So he has teamed up with several firms to do just that. For example, he asked the CEO of the food company Groupe Danone (Dannon in the U.S.) to produce a yogurt that contains all the micronutrients missing in Bangladeshi children’s diets, yet make it cheap and affordable. The company would invest some money, but it wouldn’t measure success by profit, but rather by how many children grow up to be healthy. Apparently just eating two cups of yogurt per week is enough to supply all the micronutrients a child needs. There’s also a deal with a big European water company to sell purified water cheaply.

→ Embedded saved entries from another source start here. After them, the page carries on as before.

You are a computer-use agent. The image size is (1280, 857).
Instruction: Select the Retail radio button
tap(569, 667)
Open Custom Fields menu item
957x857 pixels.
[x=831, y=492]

And next up is a deal with Adidas to provide shoes that cost less than 1 euro that the company plans to launch next year.

2. Spinal Repair.Martin Schwab at University of Zurich mentioned that he and his colleagues are testing an antibody directed at the growth factor inhibitor called Nogo-A in people with recent spinal cord injury (see, for example, the Scientific American Mind article "Mending the Spinal Cord"]. So far 60 people have been treated, it’s safe, and so far he said results look promising.

3. Decarbonated Concrete.Franz Josef Ulm of the Massachusetts Institute of Technology has developed concrete that is stronger than traditional concrete. Consequently you need much less of it to build structures, and it reduces the carbon footprint by half, he said, noting that concrete is a major emitter of CO2. He put up a slide with comparison figures that showed that concrete was way off the map compared with other materials. He also said that he was hired by the U.S. to build a bridge with this material in Tennessee, which is now complete, and there are over 100 bridges across the nation in need of replacement.

4. Restoring Motor Control.Miguel Nicolelis of Duke University said that during the course of study with paraplegics, his team discovered that interfering with electrical signaling in the brain in a mouse model of Parkinson’s disease helped the mouse walk better. He said this was a side-finding but with important implications, because there is way to interrupt this signaling noninvasively with some sort of device applied to the base of the brain where it meets the spinal cord. Nicolelis has written articles for Scientific American describing the mental control of robotic limbs and the efforts to crack the neural code, the language of brain cells.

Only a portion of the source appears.